Ramstein. Der ukrainische Präsident Selenskyj ist in Deutschland und erklärt, wie er den Krieg beenden will. Pistorius sagt derweil neue Waffen zu.
Der ukrainische Präsident Wolodymyr Selenskyj ist ungeduldig und besorgt, aber er lässt sich nichts anmerken. Zum ersten Mal seit Beginn des Ukraine-Krieges ist Selenskyj am Freitag zum US-Stützpunkt Ramstein gereist, wo Verteidigungsminister aus rund 50 westlichen Staaten regelmäßig über Militärhilfen für die Ukraine beraten. Danach trifft er sich mit Kanzler Olaf Scholz in Frankfurt.

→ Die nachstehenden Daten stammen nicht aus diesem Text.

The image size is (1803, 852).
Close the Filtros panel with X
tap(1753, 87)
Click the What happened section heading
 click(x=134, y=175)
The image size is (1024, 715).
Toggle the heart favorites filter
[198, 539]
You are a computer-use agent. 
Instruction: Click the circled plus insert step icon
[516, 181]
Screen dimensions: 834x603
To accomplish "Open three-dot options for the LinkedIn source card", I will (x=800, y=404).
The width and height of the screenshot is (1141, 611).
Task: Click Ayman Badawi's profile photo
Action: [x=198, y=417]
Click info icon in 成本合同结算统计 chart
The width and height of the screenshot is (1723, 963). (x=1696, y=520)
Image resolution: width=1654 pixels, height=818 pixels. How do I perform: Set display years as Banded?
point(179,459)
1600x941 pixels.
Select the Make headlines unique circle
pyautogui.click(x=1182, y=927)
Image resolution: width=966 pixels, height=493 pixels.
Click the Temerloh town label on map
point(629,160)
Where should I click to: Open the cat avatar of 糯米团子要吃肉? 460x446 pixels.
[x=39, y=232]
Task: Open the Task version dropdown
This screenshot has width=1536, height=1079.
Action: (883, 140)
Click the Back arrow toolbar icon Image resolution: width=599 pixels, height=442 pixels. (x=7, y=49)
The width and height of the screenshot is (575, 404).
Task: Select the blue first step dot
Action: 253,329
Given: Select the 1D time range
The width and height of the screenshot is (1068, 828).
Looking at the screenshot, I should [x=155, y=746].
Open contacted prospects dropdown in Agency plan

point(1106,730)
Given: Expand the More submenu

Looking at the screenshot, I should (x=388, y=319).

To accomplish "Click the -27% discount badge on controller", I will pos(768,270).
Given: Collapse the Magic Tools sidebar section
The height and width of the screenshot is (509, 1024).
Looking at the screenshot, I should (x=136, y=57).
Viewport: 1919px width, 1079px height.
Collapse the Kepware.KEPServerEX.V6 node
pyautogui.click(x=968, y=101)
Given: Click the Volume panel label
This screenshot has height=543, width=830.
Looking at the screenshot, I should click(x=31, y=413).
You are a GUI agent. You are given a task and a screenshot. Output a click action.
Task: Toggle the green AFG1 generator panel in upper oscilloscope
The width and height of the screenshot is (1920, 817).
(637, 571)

Für den Präsidenten geht es um viel: Der Ukraine-Krieg ist in einer kritischen Phase, die ukrainische Armee braucht dringend Nachschub: „Wir kämpfen mit einem Minimum an Waffen“, sagt Selenskyj in Ramstein. Seine Wunschliste ist lang: mehr Flugabwehr, vor allem vom Typ Patriot, mehr Kampfjets, mehr Munition, gepanzerte Fahrzeuge, Artillerie, auch Systeme zur elektronischen Kriegsführung.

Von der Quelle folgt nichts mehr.